What does Maduro offer Venezuelan migrants to return to the country?

Migrants wait on a street, this Wednesday in the city of Tijuana, Baja California (Mexico). The largest city on Mexico’s northern border, Tijuana, fears being the epicenter of a new humanitarian crisis following the new executive order of the president of the United States, Joe Biden, which limits asylum requests and expedites deportations. EFE/ Joebeth Terriquez

Nicolás Maduro went from denying the phenomenon of migration in Venezuela to announcing the creation of a vice ministry to care for those who left the country.

The interesting thing is that he does it in the middle of the electoral period, just when there is just over a month left for the presidential elections on July 28, in which he will seek his second re-election.
In fact, last Saturday, Maduro reiterated his call to Venezuelan migrants to return to the country, which will be, as he expressed, the “astonishment of South America.”

“We had a hard time (difficulties), but it was hard, and we are already improving, recovering, that is why I have told all those Venezuelans, everyone, wherever they are, (…) come,” said Maduro during a political event in a town in Caracas, broadcast on the state channel VTV.

A week ago, the president announced the creation of the Vice Ministry of Care for Venezuelan Migration, which will be in charge of helping those who “had to migrate” and want to return to their country return to that country, although he did not specify when it will be launched. .
The president has already made four commitments to serve the migrant population that decides to return to the country:

1 Provide legal assistance and guaranteed identity so that Venezuelans abroad can have identity documents such as ID cards and passports within national territory.

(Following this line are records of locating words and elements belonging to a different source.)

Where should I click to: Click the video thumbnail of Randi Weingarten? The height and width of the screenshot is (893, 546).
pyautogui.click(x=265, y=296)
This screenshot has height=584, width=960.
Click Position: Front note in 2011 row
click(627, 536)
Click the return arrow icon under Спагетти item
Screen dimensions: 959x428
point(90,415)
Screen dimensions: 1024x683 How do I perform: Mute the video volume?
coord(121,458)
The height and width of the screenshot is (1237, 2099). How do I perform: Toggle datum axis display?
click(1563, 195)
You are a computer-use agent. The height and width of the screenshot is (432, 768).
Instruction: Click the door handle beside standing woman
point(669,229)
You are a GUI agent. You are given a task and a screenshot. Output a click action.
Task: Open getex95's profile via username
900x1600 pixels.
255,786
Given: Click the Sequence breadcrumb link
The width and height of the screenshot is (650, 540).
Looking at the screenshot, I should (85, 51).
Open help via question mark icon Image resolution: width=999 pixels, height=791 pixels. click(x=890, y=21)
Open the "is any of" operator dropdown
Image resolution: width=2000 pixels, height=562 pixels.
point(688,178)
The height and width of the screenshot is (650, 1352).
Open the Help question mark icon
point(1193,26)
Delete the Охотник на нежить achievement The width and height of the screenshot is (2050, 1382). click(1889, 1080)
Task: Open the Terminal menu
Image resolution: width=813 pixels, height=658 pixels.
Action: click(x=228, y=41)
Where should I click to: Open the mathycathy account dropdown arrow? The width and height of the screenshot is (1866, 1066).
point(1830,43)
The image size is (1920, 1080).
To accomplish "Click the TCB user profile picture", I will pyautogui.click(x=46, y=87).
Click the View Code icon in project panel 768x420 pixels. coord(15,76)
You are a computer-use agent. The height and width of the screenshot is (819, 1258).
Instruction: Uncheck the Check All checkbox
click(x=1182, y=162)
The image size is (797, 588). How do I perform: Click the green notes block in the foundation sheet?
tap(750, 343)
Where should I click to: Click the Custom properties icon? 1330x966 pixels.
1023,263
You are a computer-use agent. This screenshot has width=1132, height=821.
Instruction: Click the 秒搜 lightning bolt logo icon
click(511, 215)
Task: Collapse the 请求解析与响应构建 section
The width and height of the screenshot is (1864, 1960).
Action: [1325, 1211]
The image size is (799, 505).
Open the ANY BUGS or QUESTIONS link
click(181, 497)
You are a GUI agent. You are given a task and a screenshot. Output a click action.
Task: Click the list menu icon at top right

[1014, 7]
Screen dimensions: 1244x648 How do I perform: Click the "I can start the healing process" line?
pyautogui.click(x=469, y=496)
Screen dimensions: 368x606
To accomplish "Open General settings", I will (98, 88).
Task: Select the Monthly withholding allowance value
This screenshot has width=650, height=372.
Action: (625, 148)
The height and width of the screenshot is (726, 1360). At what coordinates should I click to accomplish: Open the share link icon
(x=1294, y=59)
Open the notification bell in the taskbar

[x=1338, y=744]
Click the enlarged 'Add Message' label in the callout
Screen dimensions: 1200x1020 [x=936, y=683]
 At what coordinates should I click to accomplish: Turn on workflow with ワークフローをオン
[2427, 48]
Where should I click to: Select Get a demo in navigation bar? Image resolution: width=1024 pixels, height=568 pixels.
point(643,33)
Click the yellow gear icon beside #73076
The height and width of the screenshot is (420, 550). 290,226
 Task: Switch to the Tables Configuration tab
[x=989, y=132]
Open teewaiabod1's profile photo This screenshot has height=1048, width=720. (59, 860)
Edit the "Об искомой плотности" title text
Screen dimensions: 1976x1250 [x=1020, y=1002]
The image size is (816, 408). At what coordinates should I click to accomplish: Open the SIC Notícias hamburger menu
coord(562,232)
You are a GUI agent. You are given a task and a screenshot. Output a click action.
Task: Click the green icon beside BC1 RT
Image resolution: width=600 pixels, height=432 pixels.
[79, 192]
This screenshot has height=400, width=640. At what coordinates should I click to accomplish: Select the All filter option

2 Attention in education. It promises to offer government programs so that returning Venezuelans can complete secondary or university education.

3 Socioeconomic protection. Maduro offers financial aid to the migrant, with or without initial funds, to invest in ventures and businesses.

4 Communication. In this section, the president has indicated that he seeks to provide spaces for dialogue so that, according to him, “the truth is told about our migrants” and that they can return to the country.

For at least a year, Maduro has been in charge of denouncing the xenophobia suffered by Venezuelans abroad. And, since the covid-19 pandemic, he enabled repatriation flights under the name Vuelta a la Patria.
Now, this new mission, of the more than 20 that exist in the country in different areas, will be headed by the director of the Institute of Higher Diplomatic Studies, Pedro Sassone.

But these announcements have generated criticism due to the position that Maduro had in the past with the wave of migration from his country.

“They are going to wash wells in Miami,” Maduro frequently said when referring to migrants, who according to the R4V Platform, made up of United Nations agencies, today number 7.7 million Venezuelans in forced exile.

In 2018, the United Nations Refugee Agency (UNHCR) estimated that 2.3 million Venezuelans had migrated as a result of the economic crisis that hit the country. That number meant 7 percent of the population based on 30 million.